Saturday, September 11, 2010

Reflection of Eleven Years

At some point in the middle of the night, on the eve of our eleventh wedding anniversary, my husband managed to yet again surprise me. Traditionally, he is a *gifted* surpriser. He enjoys very much thinking up new ways to surprise me on my birthday, Valentine's Day, Mother's Day or our anniversary. The most common thing he does is awaken me at some ghastly hour when I'm barely cognitive. When he does this, it's usually the gift that surprises me.

Last night I thought I had it figured out. I was expecting an early start. However, I awoke - on my own - at around 4:00 a.m., to find the shadow of this in the corner of my room:

(Note the perfect place for my children's art work.....)

My heart was glad and I smiled. I realized that he must have snuck out in the middle of the night to his *secret hiding place* in order for me to see this when I woke up. I found out later that his *secret hiding place* was out on the deck. Since it had rained nonstop for two days, the deck was left vacant and thus a safe place. I smiled as I imagined him creeping out onto the cold deck in the middle of the night to retrieve my prize.

This trait is one of the sweetest things about my husband.

While driving in the car the other night, I told both of the kids that daddy and I will be married eleven years on Saturday. My ever-inquisitive son piped up and said:

"Then Hannah came along? Then me?"

Tears came to my eyes. "Yes, Seth. You and Hannah are God's gifts to daddy and I," I answered.

I sit in awe of the last eleven years. There has been some extremely tough times when I didn't know if we would make it, as I am sure there are in most marriages. But tonight I have a grateful heart. I am married to a man who wasn't raised to have kindness. I am married to man who was taught to fight back hard or else you would be trampled on. I am married to a man who didn't have birthday parties and where birthdays were more of a verbal comment than anything else. Yet, through eleven years, I have seen him strive to be kind, because it's not his natural tendency. I have seen him learning to bite his tongue and not fight me back when I wanted to do nothing but fight.

And I am married to man who makes national holidays out of every special occasion in our family and perfected them to a fine art. He could actually teach seminars to other men on "how to make your family supremely happy on their special days". He could show men how to make their wive's day on a very limited budget.

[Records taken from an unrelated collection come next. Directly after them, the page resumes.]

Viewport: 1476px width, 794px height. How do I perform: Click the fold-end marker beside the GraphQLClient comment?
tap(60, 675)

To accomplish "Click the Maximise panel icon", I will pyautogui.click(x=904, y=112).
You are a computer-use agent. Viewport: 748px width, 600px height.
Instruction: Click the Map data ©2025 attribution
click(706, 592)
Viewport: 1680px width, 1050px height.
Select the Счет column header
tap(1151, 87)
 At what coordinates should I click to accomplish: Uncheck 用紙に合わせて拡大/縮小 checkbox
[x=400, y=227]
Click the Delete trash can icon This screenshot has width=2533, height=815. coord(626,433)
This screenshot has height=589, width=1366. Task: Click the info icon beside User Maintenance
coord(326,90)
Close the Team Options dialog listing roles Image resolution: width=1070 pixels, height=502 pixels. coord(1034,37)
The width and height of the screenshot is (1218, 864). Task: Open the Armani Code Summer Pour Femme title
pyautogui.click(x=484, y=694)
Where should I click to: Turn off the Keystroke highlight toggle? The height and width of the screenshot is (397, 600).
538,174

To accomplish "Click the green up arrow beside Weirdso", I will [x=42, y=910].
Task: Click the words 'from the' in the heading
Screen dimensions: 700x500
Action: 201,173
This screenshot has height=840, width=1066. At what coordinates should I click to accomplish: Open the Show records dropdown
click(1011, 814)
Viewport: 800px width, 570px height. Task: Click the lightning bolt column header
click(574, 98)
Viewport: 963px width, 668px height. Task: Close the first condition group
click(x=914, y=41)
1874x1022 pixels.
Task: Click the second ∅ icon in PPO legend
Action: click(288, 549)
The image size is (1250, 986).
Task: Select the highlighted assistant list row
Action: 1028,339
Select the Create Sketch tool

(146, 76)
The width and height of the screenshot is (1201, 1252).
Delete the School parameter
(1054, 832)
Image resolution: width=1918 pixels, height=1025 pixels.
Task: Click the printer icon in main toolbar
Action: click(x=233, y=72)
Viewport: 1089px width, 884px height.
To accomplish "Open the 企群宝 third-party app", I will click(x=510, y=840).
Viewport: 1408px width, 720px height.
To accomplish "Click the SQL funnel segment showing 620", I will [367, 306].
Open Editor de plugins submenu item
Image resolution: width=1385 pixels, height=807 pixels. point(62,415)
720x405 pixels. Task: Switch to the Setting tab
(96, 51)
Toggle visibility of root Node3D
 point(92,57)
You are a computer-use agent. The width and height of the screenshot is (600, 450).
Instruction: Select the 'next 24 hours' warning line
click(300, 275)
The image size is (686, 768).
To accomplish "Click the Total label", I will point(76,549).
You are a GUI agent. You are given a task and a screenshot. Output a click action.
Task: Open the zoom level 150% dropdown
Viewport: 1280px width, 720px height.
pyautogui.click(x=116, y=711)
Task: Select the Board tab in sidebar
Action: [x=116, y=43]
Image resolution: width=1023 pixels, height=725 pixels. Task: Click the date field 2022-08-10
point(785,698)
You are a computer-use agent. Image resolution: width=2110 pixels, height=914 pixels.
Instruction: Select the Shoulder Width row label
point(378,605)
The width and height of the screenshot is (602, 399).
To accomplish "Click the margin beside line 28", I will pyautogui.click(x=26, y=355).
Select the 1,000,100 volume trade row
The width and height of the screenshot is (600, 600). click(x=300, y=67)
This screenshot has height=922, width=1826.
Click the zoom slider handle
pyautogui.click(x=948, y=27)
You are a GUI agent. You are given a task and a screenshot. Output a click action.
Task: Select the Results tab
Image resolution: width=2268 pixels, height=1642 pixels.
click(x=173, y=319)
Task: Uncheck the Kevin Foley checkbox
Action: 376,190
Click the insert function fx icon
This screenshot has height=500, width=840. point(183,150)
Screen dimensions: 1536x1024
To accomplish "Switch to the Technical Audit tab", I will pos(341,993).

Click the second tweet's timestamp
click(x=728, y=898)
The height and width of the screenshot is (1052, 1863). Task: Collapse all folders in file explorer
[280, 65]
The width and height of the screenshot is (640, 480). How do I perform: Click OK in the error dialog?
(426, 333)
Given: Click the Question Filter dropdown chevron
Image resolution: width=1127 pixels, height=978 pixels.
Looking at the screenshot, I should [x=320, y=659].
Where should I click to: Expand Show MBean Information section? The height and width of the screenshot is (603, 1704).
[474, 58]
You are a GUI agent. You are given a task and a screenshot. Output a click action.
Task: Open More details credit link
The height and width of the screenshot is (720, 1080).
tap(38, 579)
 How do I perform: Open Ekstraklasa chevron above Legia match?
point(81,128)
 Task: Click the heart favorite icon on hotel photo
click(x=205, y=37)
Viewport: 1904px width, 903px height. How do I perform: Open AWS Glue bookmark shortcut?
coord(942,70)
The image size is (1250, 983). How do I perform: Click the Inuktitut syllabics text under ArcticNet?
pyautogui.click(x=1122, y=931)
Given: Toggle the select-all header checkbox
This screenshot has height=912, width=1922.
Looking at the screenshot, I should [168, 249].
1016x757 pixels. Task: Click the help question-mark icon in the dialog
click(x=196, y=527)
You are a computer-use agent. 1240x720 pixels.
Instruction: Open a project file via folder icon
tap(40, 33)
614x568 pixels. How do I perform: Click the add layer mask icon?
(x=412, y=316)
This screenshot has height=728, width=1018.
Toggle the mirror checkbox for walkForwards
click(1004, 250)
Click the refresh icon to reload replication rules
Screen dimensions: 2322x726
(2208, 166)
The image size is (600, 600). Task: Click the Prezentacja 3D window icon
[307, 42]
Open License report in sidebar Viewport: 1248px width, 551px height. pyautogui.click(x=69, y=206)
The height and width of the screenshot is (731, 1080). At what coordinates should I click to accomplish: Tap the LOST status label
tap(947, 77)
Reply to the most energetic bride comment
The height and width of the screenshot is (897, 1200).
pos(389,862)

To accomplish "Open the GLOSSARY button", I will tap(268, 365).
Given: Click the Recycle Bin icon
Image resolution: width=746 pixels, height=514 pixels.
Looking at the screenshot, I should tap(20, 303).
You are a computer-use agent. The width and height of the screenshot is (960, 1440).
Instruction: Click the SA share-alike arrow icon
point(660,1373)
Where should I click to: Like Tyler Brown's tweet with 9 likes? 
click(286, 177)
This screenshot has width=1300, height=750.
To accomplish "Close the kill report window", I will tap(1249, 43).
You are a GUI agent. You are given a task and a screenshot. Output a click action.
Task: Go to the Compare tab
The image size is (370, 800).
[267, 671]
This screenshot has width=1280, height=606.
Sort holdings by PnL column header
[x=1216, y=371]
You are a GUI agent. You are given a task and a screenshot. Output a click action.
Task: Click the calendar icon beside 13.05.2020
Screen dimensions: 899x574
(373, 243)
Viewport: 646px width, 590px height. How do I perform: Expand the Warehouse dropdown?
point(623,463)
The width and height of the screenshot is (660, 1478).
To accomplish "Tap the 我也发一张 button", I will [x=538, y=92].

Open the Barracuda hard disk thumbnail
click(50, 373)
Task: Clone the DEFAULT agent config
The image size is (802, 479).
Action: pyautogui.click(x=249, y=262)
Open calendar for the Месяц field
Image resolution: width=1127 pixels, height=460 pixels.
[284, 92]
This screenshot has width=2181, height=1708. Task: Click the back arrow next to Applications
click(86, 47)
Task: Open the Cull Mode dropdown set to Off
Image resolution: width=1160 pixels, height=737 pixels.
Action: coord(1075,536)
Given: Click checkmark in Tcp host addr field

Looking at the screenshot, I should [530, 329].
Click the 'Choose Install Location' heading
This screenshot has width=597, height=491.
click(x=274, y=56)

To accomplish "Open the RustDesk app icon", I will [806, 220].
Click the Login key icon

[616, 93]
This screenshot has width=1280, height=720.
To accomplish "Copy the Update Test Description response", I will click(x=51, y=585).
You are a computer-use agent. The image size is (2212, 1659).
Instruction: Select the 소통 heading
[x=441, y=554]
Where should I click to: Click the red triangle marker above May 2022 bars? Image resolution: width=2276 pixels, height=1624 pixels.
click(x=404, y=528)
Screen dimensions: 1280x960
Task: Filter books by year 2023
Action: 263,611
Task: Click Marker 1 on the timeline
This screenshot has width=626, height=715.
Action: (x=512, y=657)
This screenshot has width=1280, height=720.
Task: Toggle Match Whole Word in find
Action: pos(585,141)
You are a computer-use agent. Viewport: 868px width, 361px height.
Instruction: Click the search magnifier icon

My husband is NOT stingy. He puts my wants before his needs. The other day I called him to ask him if I could buy this couch (pictured above), which our neighbour was selling for $80.00. (Pretty good deal if you ask me......my couch of 16 years was starting to fall apart). Without hesitation he said that I could. When we are not budgeted for a couch AT ALL, $80.00 is a lot of money out-of-budget. He shops for his kids when he has a little extra - for no reason at all but that he loves to surprise them.

So, eleven years later, we are both still growing. Still striving to improve our relationship and our walk with God. We are not stagnating.

And I am so very thankful for this man that I married.

4 comments:

Sotooooo :) said...

you are truly blessed. Congrats on your anniverary

Darla said...

I am blessed. I am curious...what country are you from? Unfortunately, I can't read much of your blog because I only read and write English....

Rachel Goff said...

Happy anniversary to two of my favorite people!! I hope you are granted many more blessed years together.

Darla said...

Awww....thanks Rachel. You are very sweet. Yours is coming up - 11 years for you two as well. I've tried to log it into my brain so I remember to say something nice on that day. But happy early anniversary anyway!